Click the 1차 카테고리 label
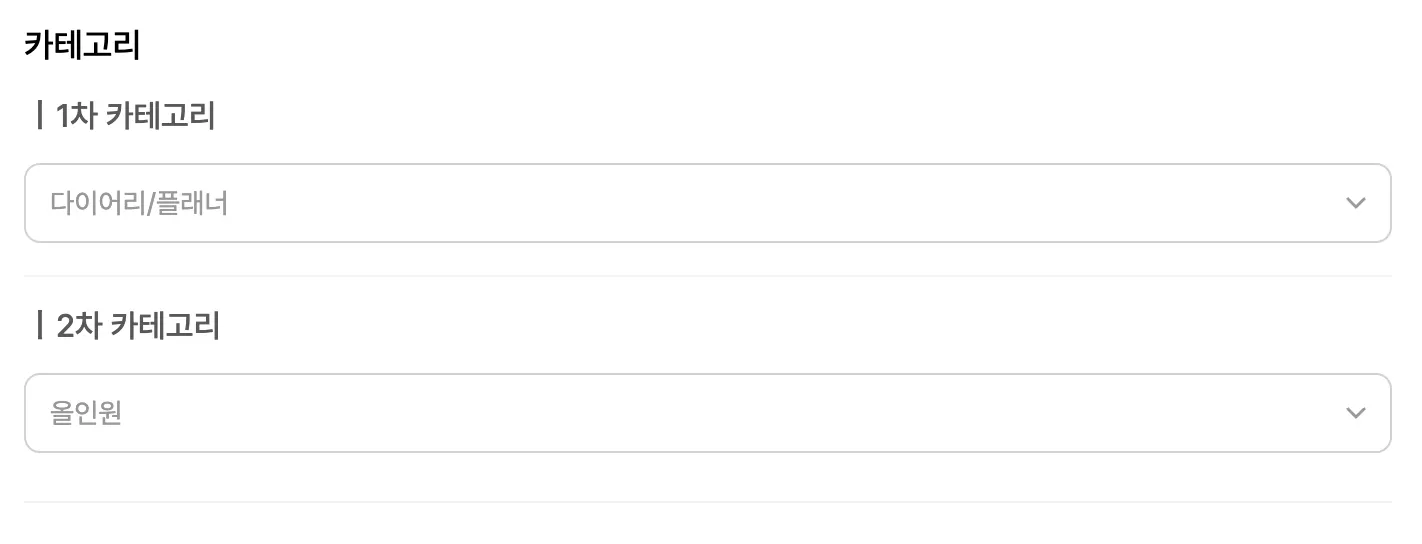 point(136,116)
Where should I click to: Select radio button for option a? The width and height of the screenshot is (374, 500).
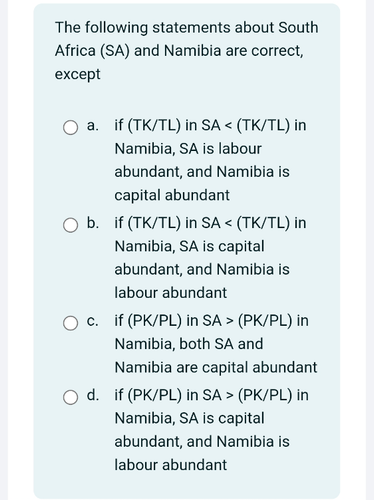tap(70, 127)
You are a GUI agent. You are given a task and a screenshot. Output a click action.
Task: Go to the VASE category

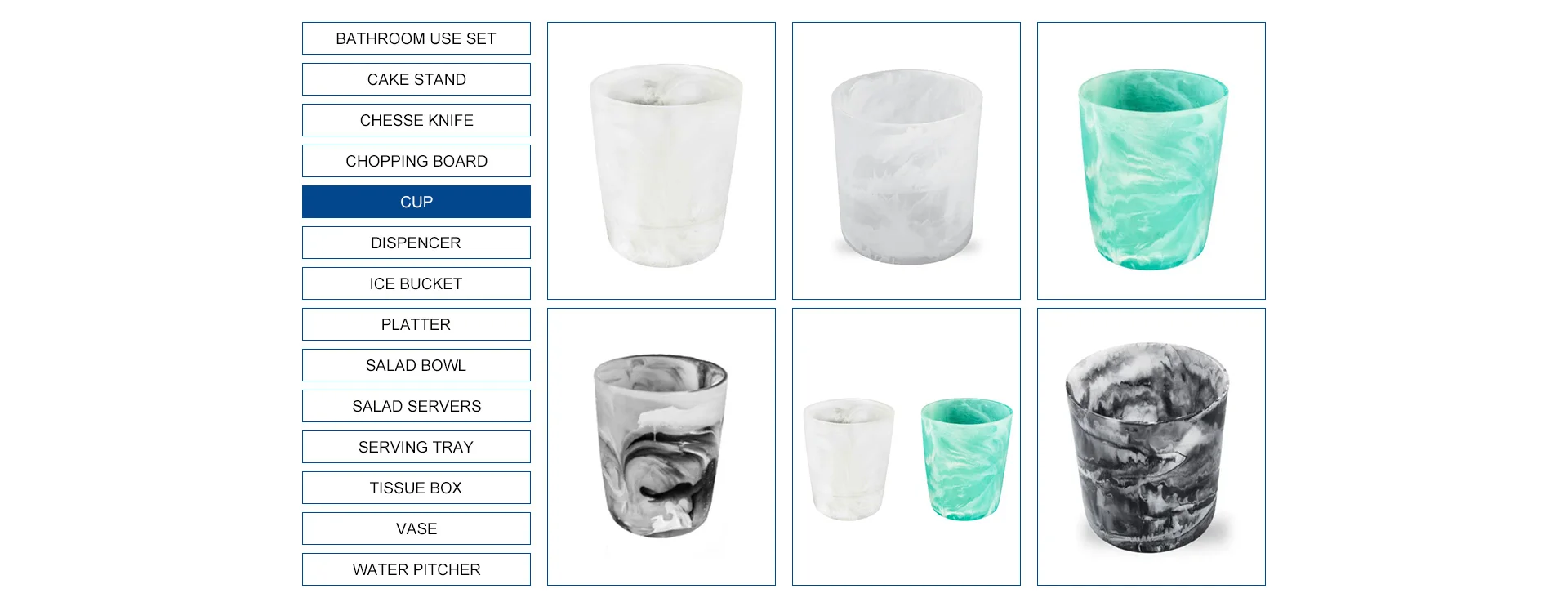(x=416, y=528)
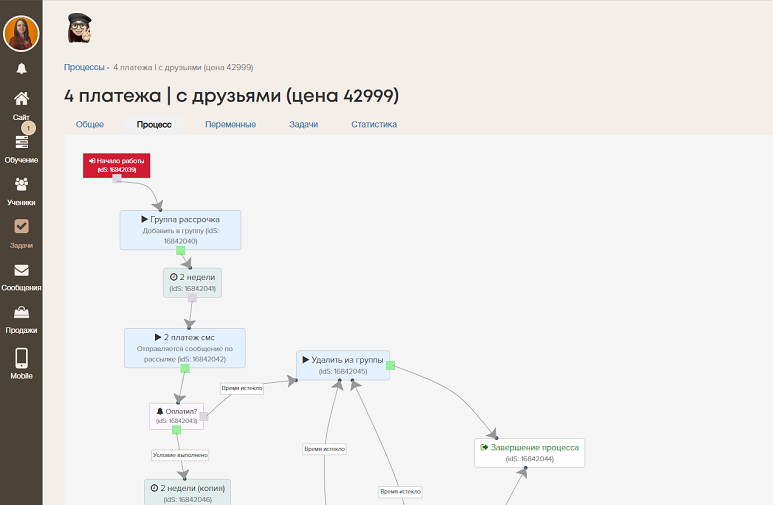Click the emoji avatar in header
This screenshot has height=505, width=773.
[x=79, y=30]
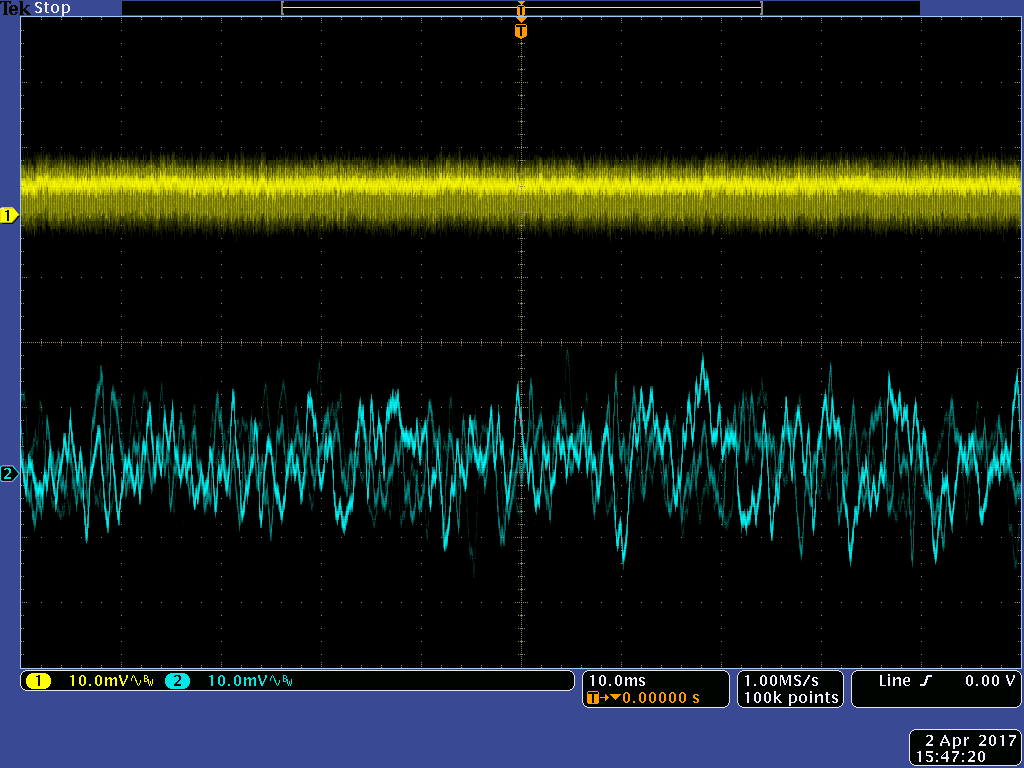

◆ ◆ ◆ ◆

- **What you will do**
Starting with the first line of the records above and stopping after the line containing "You are a GUI", repeat every line exactly and leave out the pictures.

- **Answer for the task**
Click the 1차 카테고리 label
 point(136,116)
Where should I click to: Select radio button for option a? The width and height of the screenshot is (374, 500).
tap(70, 127)
You are a GUI agent. You are given a task and a screenshot. Output a click action.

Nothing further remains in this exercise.